Perbedaan itu memang sangat mencolok! Sangat bertolak belakang, sangat tidak nyambung, sangat tidak cocok, dan masing-masing bukanlah cerminan yang diinginkan mereka sebagai pasangan. Dan parahnya, sebentar lagi... mereka harus segera menikah!

Konsep menikah bagi mereka berdua—dalam hal ini mereka memiliki satu pandangan—adalah suatu pembatasan terhadap ekspresi diri.

Bintang tak sanggup jika harus mendengar ceramah istrinya atau Sienta merasa akan sangat tersiksa jika ia harus menaati apa yang diperintahkan suaminya nanti. Bintang takut ia dilarang bermain musik, Sienta juga takut ia dilarang berkarier. Keduanya memiliki ketakutan yang sama—dilarang ini dan dilarang itu.

Membayangkan bagaimana sikap pasangannya saja sudah merinding, apalagi jika mereka harus hidup satu atap dan bahkan tidur satu ranjang.

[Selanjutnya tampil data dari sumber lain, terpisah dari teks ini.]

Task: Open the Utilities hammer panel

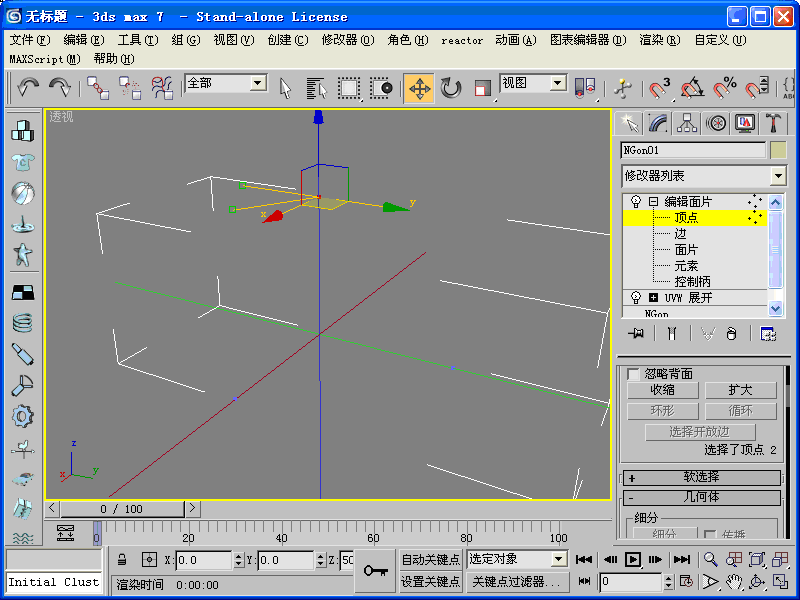Action: [774, 123]
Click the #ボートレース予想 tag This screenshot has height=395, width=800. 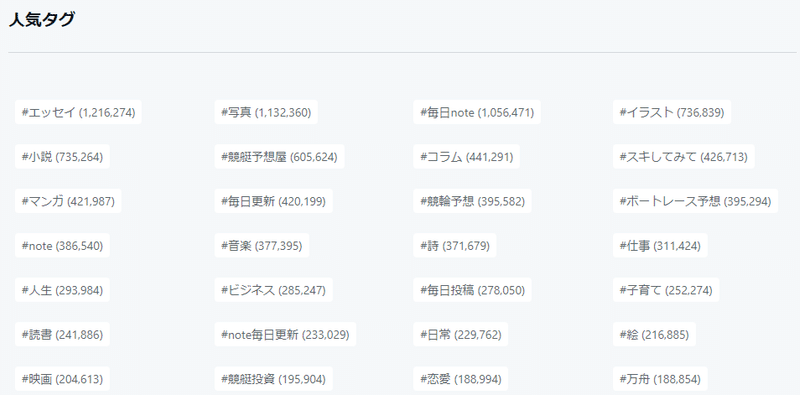pyautogui.click(x=695, y=201)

Menurut Bintang, pernikahan ini sama dengan perampasan hak asasi manusia. Selama ini, tak ada satu perempuan pun yang bisa membuat Bintang bisa berpaling dari mantan pacarnya ketika SMA dulu. Cukup hanya mantannya saja yang bisa menyentuh hatinya. Perempuan secantik apapun itu, tak ada yang bisa membuatnya membuka pintu hati untuk yang kedua kali. Mana mungkin perempuan yang namanya Sienta itu bisa membuatnya luluh, siapa dia? Tak ada yang menarik, sepertinya perempuan itu kaku, serius, dan Bintang tidak menyukai sesuatu yang formal.

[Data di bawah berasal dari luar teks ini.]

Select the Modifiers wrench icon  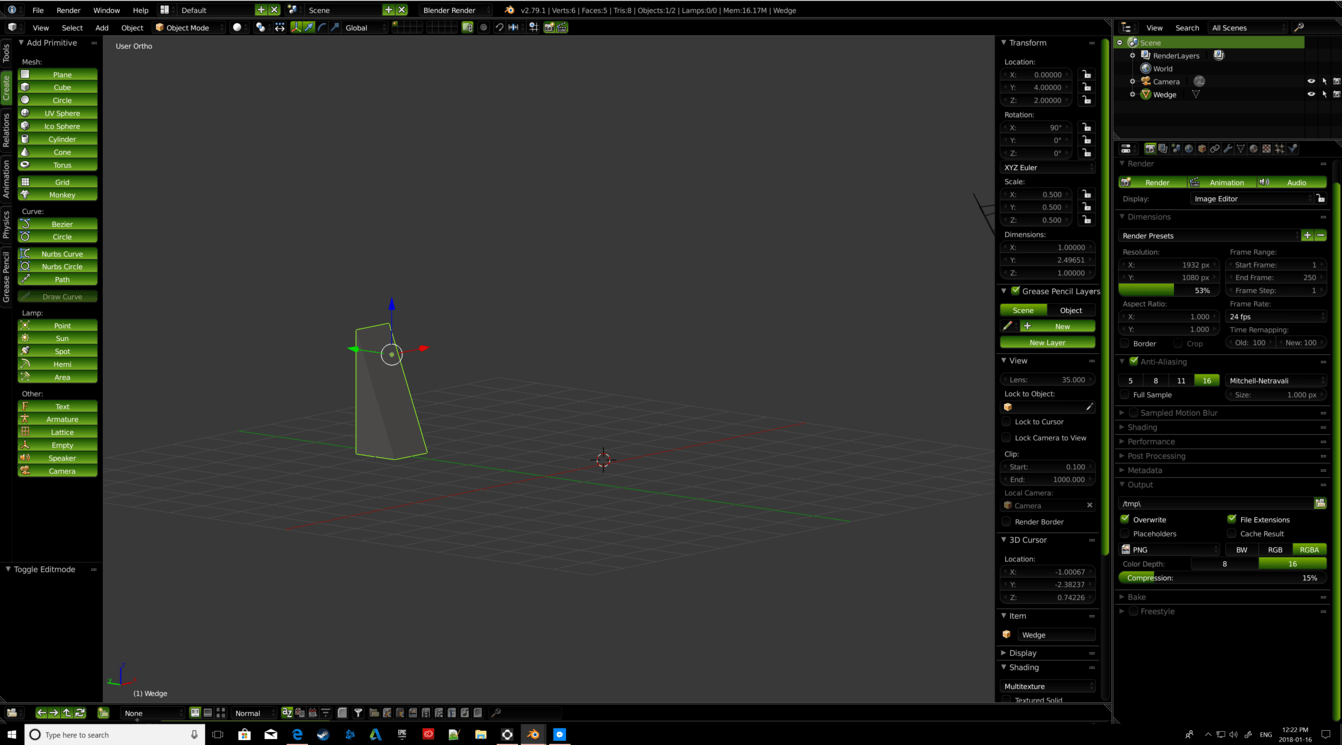click(1227, 148)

Sedangkan menurut Sienta, pernikahan ini sama dengan pemaksaan. Ia bahkan tak diberi kesempatan untuk memilih pendamping hidupnya sendiri. Dunianya pasti akan terkekang jika ia harus patuh dan taat kepada sang suami yang umurnya saja terpaut tujuh tahun. Bayangkan saja, ketika laki-laki itu duduk di bangku SMA, Sienta masih SD. Dan... pasti calon suaminya itu adalah tipe pengekang yang akan melarangnya ini-itu. Lalu apa yang akan dikatakan teman-temannya soal pernikahan gila ini?